I went to get my cellphone from my room and found Bianca stiff and pale on her side. I have no idea what happened because she was perfectly fine yesterday and this morning. I am so devastated and heartbroken...I loved her. I feel like its my fault..like I couldve done something. She was my little mama rat and she left behind 6 lives that are gonna grow up without a mom. RIP my sweet girl.


----------



## Gribouilli (Dec 25, 2015)

Oh no, I'm so sorry if she didn't show signs of being sick, it could have been a heart attack or seizure. Feeder rats often have defective organs that shorten their life I don't believe you could have prevented it in any way, she was just born that way how old are the babies now? I'm so sorry. RIP sweet Bianca.


----------



## B'sMom (Nov 24, 2016)

They turned 4 weeks yesterday. They're eating hard food but she had just started to wean them :'( I have a feeling it was either a heart attack or choking because she was fine this morning and then she just...died. Sometime within 11am and 2pm.  The babies are old enough to be on their own right? My other female has been with them for two weeks and has taken on what I call an "aunt role" in caring for the babies.


----------



## Rattielover965 (Apr 26, 2016)

I'm so sorry!At least another rat is able to teach them rat things that we can't teach them.


----------



## B'sMom (Nov 24, 2016)

Yeah it was so sad because Honey was making the babies stay in their hutch but the babies wanted their mama :'( It was like Honey knew and she didnt want the babies near her body.


----------



## Gribouilli (Dec 25, 2015)

Yes the babies will be fine, and the other female will teach them some rattie social skills.
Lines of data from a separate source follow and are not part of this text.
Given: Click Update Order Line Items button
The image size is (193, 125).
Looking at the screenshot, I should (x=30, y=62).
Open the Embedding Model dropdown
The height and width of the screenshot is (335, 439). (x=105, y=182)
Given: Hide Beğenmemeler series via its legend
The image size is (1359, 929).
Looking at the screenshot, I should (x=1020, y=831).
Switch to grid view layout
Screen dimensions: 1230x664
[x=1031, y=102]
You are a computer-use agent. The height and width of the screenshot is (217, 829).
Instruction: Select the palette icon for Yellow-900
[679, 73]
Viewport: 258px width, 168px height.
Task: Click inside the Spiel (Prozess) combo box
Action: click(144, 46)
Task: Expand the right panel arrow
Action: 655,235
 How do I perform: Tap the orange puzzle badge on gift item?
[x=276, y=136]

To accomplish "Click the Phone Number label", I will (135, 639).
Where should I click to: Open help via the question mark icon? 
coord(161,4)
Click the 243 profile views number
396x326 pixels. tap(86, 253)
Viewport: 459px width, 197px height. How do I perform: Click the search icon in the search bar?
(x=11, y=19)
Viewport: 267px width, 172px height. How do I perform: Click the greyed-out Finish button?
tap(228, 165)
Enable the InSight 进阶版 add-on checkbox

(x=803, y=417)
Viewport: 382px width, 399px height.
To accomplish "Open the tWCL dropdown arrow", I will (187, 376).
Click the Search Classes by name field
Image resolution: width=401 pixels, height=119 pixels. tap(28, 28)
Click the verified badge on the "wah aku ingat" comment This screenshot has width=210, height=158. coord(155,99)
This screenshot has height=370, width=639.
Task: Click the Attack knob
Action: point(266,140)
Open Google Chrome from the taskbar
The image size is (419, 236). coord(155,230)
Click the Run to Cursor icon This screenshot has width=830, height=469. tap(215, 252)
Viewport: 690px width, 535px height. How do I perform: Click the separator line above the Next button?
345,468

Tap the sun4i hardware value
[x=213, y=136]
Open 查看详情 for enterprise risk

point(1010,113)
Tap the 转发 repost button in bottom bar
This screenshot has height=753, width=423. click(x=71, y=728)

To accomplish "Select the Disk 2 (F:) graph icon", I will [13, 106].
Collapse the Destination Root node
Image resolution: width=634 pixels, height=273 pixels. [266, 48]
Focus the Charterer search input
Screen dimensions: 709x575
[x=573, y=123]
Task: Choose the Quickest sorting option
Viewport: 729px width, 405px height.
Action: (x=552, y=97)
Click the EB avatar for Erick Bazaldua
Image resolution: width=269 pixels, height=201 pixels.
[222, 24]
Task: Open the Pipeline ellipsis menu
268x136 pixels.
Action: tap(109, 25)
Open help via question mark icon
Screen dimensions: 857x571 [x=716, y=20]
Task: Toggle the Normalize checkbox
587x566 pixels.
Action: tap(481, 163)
A rat choking to death is quite rare and if it were the case you probably would see some food gunk around her mouth from trying to get it out. It is so sad, she was so young but there was nothing you could have done any differently to prevent it. You loved her and she knew it. Are you going to keep some of the babies?


----------



## B'sMom (Nov 24, 2016)

I'm keeping two of B's female babies and then I have another 6 week old female in quarantine that will be introduced to my mischief next week so Honey wont be alone...its just such a shock. Ive never lost a rat before


----------



## Gribouilli (Dec 25, 2015)

if she got to free range in the last 24 hours, check there is nothing poisonous around like poisonous plant, cleaning products, meds...it is unlikely but I thought I would mention it just in case. The other day one of my rats found a multivitamin on the floor while free ranging my living room/kitchen...I'm always very careful, yet I didn't notice I dropped that pill...had it been a med or had she ate the whole pill it could have seriously hurt her.


----------



## B'sMom (Nov 24, 2016)

she hasnt been out of her cage since tuesday..I was really busy yesterday and couldnt let them out  oh well, I guess itll just be a mystery.


----------



## Fu-Inle (Jan 22, 2015)

Gribouilli said:


> if she got to free range in the last 24 hours, check there is nothing poisonous around like poisonous plant, cleaning products, meds...it is unlikely but I thought I would mention it just in case. The other day one of my rats found a multivitamin on the floor while free ranging my living room/kitchen...I'm always very careful, yet I didn't notice I dropped that pill...had it been a med or had she ate the whole pill it could have seriously hurt her.


I accidentally left a box of of laxatives in my room and the rats tore the box open and got one but I managed to make them spit it out. So lucky I checked on them, it could've been a disaster.


----------